Let be P the centroid of triangle ABC. If triangle ABP is an equilateral triangle with a side length of 2, then find the perimeter of triangle ABC.
Let be P the centroid of triangle ABC. If triangle ABP is an equilateral triangle with a side length of 2, then find the perimeter of triangle ABC.
AB = 2
PF = sqrt(3)
CF = PF * 3
AC = BC = sqrt[(AF)² + (CF)²]
Perimeter of triangle ABC = AB + AC + BC
Dragan, could you please give your explanation and format your answer as a root? Please and thank you!

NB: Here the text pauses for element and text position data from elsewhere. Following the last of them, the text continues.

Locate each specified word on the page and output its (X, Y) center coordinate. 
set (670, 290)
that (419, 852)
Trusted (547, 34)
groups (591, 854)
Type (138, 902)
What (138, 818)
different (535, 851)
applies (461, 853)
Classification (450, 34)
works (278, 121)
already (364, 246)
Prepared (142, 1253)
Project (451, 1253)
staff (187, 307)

\(4\sqrt7+2\text{ is the answer}\)(I assume this is an AoPS challenge problem and thus you don't need any information. If you do, then remember how 1:2 ratios work with centroids)

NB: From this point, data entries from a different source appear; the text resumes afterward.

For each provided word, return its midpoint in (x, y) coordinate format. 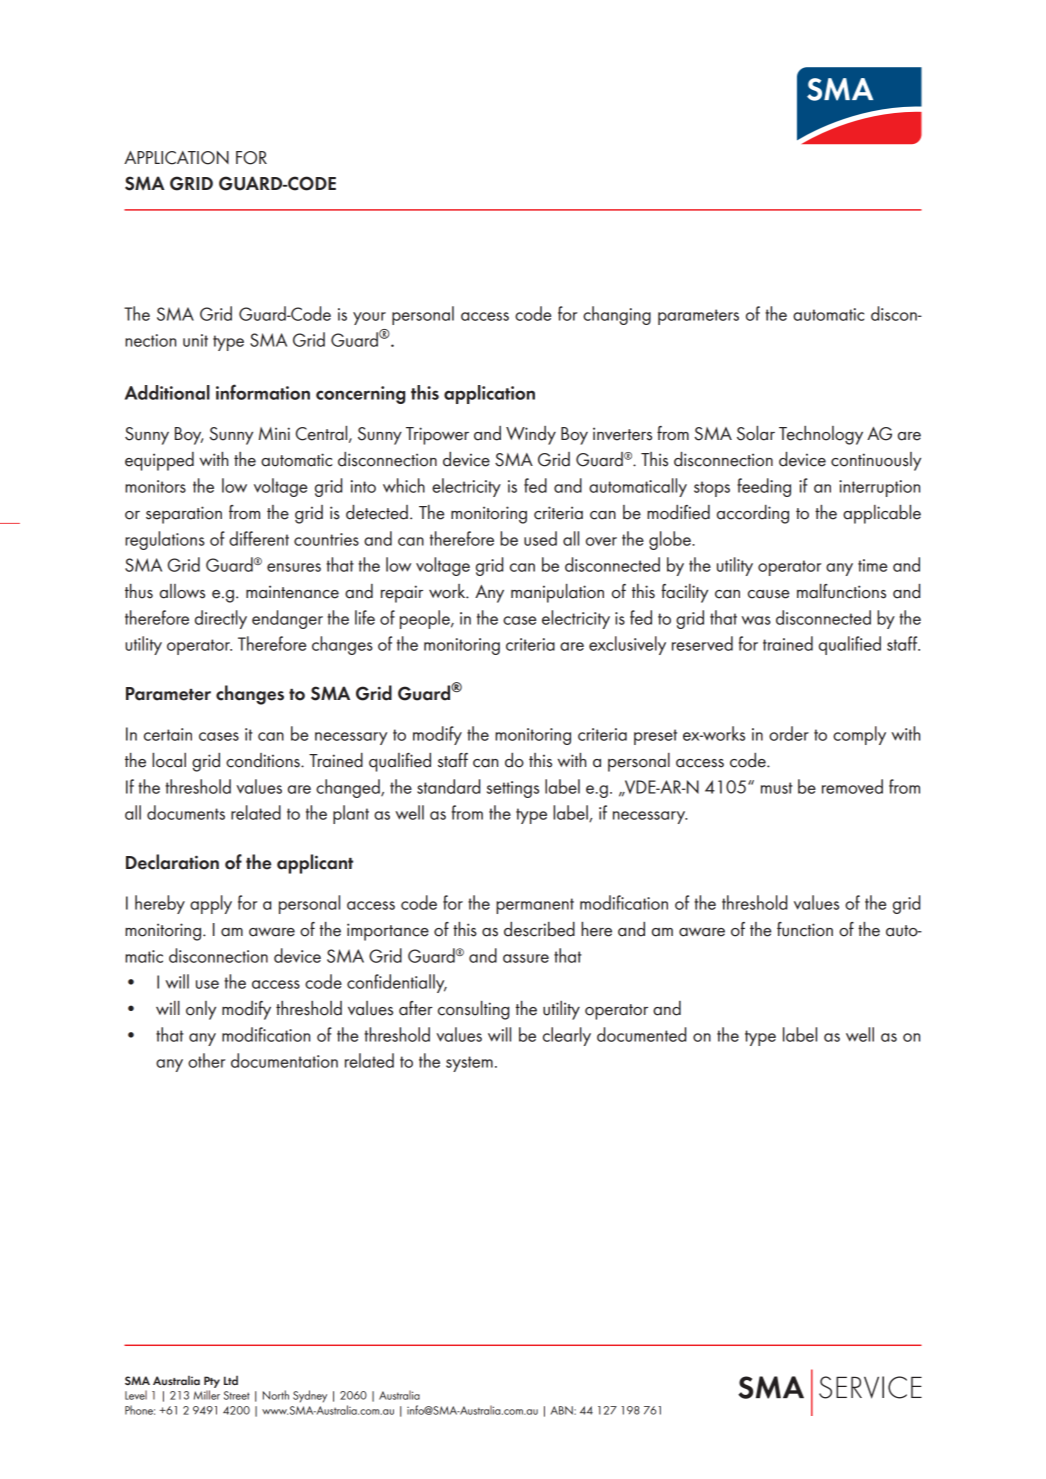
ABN (563, 1410)
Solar (756, 433)
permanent (535, 906)
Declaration (172, 862)
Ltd (231, 1380)
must (777, 788)
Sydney (310, 1396)
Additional (167, 392)
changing (617, 315)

Using Dragan's illustration.....
AP = 2
And
sin (60°) = PF / AP
sin(60°) = PF / 2 ⇒ PF = √3
But CF is a median of triangle ABC and the PF is 1/3 of the altitude FC = 3√3 = √27
And using the Pythagorean Theorem
CB =√ [ FC^2 + FB^2 ]= √ [27 + 1 ] = √28 = 2√7 = CA
So the perimeter = CB + CA + AB = 2√7 + 2√7 + 2 = 4√7 + 2